A rescue helicopter is hovering over a person whose boat has sunk. One of the rescuers throws a life preserver straight down to the victim with an initial velocity of 1.40 m/s and observes that it takes 1.8 s to reach the water. (a) List the knowns in this problem. (b) How high above the water was the preserver released?

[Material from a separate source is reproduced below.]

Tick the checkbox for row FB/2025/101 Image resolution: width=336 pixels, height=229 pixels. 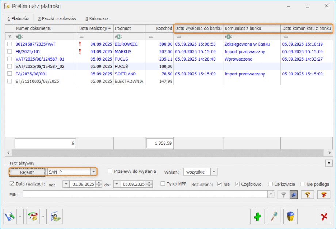tap(9, 51)
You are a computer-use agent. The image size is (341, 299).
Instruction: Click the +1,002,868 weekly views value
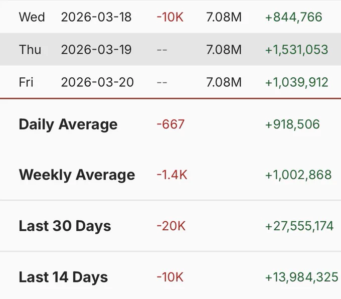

Note that the downdraft of the helicopter reduces the effects of air resistance on the falling life preserver, so that an acceleration equal to that of gravity is reasonable.

a) 0.90 m
b) 1.90 m
c) 2.50 m
d) 4.60 m

Answer 1

To find the height above the water where the preserver was released, we can use the kinematic equation for vertical motion. Plugging in the given values, we find that the preserver was released 18.4 m above the water.

Step-by-step explanation:

To solve this problem, we can use the kinematic equation for vertical motion: y = y0 + v0t + (1/2)gt2. Since the preserver is thrown straight down, the initial velocity (v0) is 1.40 m/s downwards, the time (t) is 1.8 seconds, and the acceleration (g) is -9.8 m/s2 (because it's directed downwards). The unknown variable we're solving for is the initial position (y0) above the water. Plugging in the given values, we have:

y = y0 + v0t + (1/2)gt2

y = y0 + (-1.40 m/s)(1.8 s) + (1/2)(-9.8 m/s2)(1.8 s)2

Simplifying this equation will give us the value of y0, which represents the height above the water where the preserver was released. After calculating, we find that y0 is -18.4 m. However, since height can't be negative, we take the absolute value of y0, which is 18.4 m.